The Chattooga begins southwest of Cashiers, North Carolina, in southern Jackson County, and flows southwestward to its confluence with the Tallulah River at Lake Tugalo. From there its waters join the Tugaloo, then the Savannah, and finally reach the Atlantic Ocean near Savannah, Georgia. But geologists believe this was not always the plan. Originally, the Chattooga probably flowed southwesterly into the Chattahoochee River and on to the Gulf of Mexico. At some point deep in geological time, the Savannah River eroded its way northward until it captured the Chattooga, stealing its waters and redirecting them to the Atlantic. The Blue Ridge granite through which the river cuts is ancient even by geological standards. Boulders in the riverbed are not permanent fixtures -- during Hurricane Ivan in 2004, the Chattooga's flow surged to levels rivaling the typical flow of the Colorado River through the Grand Canyon, knocking massive boulders off the banks and reshuffling the riverbed.

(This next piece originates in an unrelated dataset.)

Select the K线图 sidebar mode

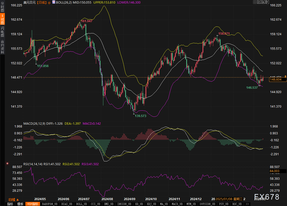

The Chattooga forms part of the boundary between Georgia and South Carolina, but it was not always a border. Prior to 1816, the river ran through the heart of Cherokee territory. A Cherokee town named Chattooga stood along the upper river, and the name itself -- spelled variously as Chatooga, Chatuga, and Chautaga, with the variant name Guinekelokee River -- reflects the deep Indigenous connection to these waters. The US Board on Geographic Names settled on the 'Chattooga' spelling in 1897. An 1816 treaty between the United States and the Cherokee extended South Carolina's boundary to the river, and the Cherokee were forced to surrender the land. The river did not change, but everything around it did. The forests that once sheltered Cherokee towns would eventually become three separate National Forests spanning three states: the Chattahoochee in Georgia, the Nantahala in North Carolina, and the Sumter in South Carolina.
James Dickey's 1970 novel Deliverance made the Chattooga famous before most Americans had ever heard of Wild and Scenic Rivers. The 1972 film adaptation, starring Jon Voight, Burt Reynolds, Ned Beatty, and Ronny Cox, shot its iconic whitewater scenes along the Chattooga, and the river's signature rapids appeared in some of cinema's most harrowing sequences. The attention cut both ways -- the movie brought throngs of paddlers to a river that could be unforgiving. Just four years after the film's release, on May 10, 1974, the Chattooga became the first river east of the Mississippi to receive Wild and Scenic River designation. A protected corridor now shields the river, with no roads or development permitted within a quarter mile of the commercially rafted sections. The Chattooga also bisects the Ellicott Rock Wilderness, which straddles all three states. It remains the only Wild and Scenic River east of the Mississippi that is commercially rafted.
The Chattooga is divided into numbered sections, each with its own character. Section 2 starting at Highway 28 is a gentle Class II float. Section 3 delivers Class II to IV rapids, culminating in the thundering Bull Sluice. Section 4 is where the river shows its teeth: Class II through V rapids, including the famous Five Falls -- five major rapids packed into roughly a quarter mile. The minimum age to raft Section 3 is eight; for Section 4, it is twelve. Boating on the upper reaches was prohibited for decades under a 1976 Forest Plan, and when the US Forest Service expanded access in 2012 to include Section 1, the decision proved controversial due to the number of deaths on the river. Boating remains illegal above Greens Creek and below Licklog Creek. The upper sections are difficult, often clogged with flood debris, and flow infrequently. The Chattooga rewards respect and punishes overconfidence.
Located at 35.12N, 83.12W along the Georgia-South Carolina-North Carolina tri-state border in the southern Blue Ridge Mountains. The river is a clearly visible silver thread winding through dense forest canopy from the air. It flows roughly southwest from its headwaters near Cashiers, NC, to Lake Tugalo on the GA-SC border. The Ellicott Rock Wilderness, which the river bisects, is a roadless area visible as unbroken forest cover. The nearest airports are Habersham County Airport (KAJR) in northeast Georgia and Oconee County Regional Airport (KCEU) in South Carolina. Recommended viewing altitude: 3,000-5,000 feet AGL to follow the river corridor through the mountain gorge.